Rosetta Genomics announces receipt of conditional approval from the New York State Department of Health (NYSDOH) for its multiple fluorescence in situ hybridization (FISH) tests for detection of amplifications or rearrangements of DNA in a number of hematologic cancers, such as leukemias, lymphomas and myelomas in order to form a diagnosis and/or to evaluate prognosis or remission of disease.
NYSDOH approval was granted under the Company’s Molecular Oncology and Cellular Tumor Marker permit.
The laboratory is CLIA certified and CAP accredited, yet New York requires an additional permit for each test from the NYSDOH for them to be offered to patients in the state.
The NYSDOH also requires the Company to provide any additional information requested within 60 business days for final approval. With this conditional approval, these assays are now available in all 50 states.

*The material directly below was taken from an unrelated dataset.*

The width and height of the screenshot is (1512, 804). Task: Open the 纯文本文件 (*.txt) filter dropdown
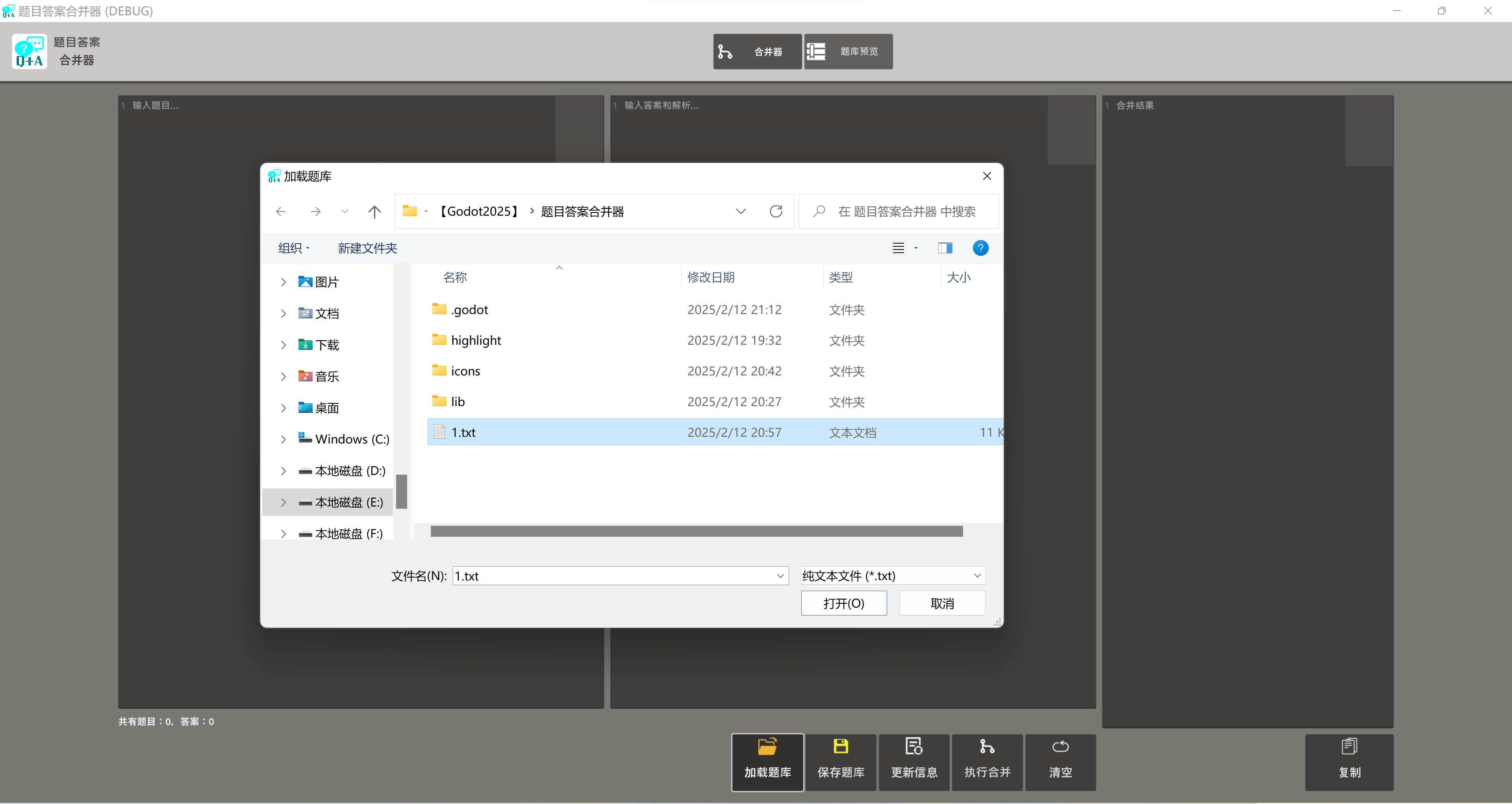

"We are delighted to be able to service clients across the State of New York with a full FISH menu for liquid tumor analysis, thus allowing them to better determine appropriate treatment options for their patients with hematologic cancers," stated Kenneth A. Berlin, President and Chief Executive Officer of Rosetta Genomics.
Rosetta develops and commercializes a full range of microRNA-based and other molecular diagnostics. Rosetta’s integrative research platform combining bioinformatics and state-of-the-art laboratory processes has led to the discovery of hundreds of biologically validated novel human microRNAs.
Building on its strong patent position and proprietary platform technologies, Rosetta is working on the application of these technologies in the development and commercialization of a full range of microRNA-based diagnostic tools.